──────── Source material ────────

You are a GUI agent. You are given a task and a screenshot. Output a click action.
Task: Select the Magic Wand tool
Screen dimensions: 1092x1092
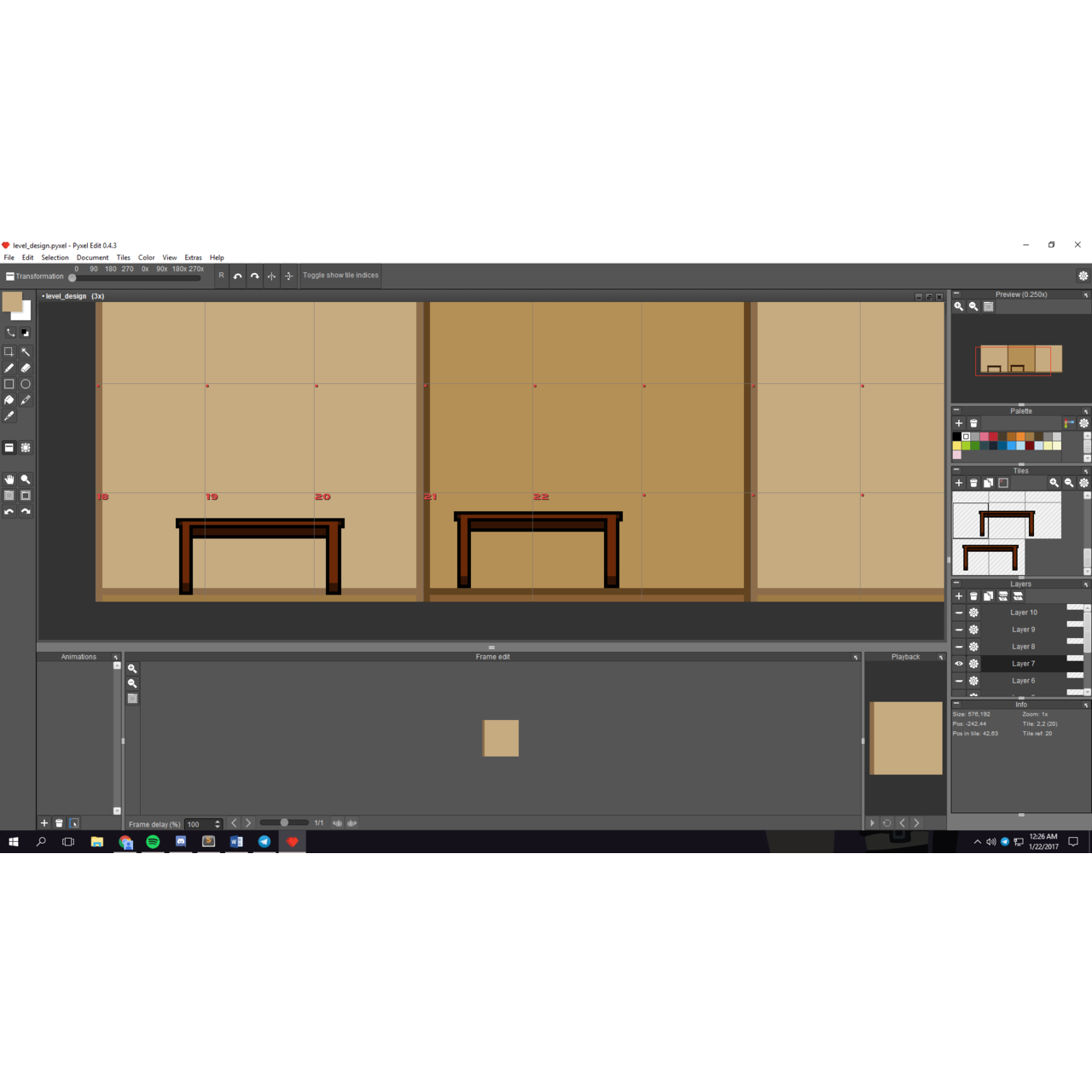pyautogui.click(x=26, y=351)
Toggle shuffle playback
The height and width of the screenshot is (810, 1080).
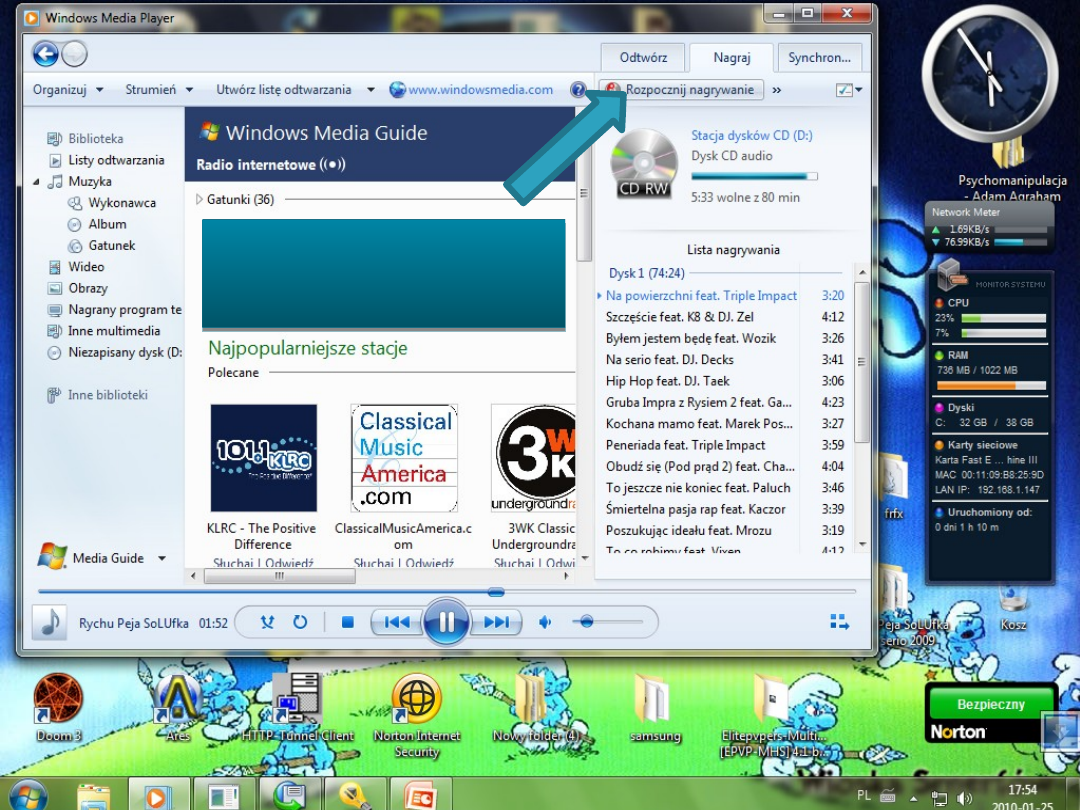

────────

_Brief_
Bring together all lines in the records where the word "screenshot" is found.

_Expected answer_
You are a GUI agent. You are given a task and a screenshot. Output a click action.
The height and width of the screenshot is (810, 1080).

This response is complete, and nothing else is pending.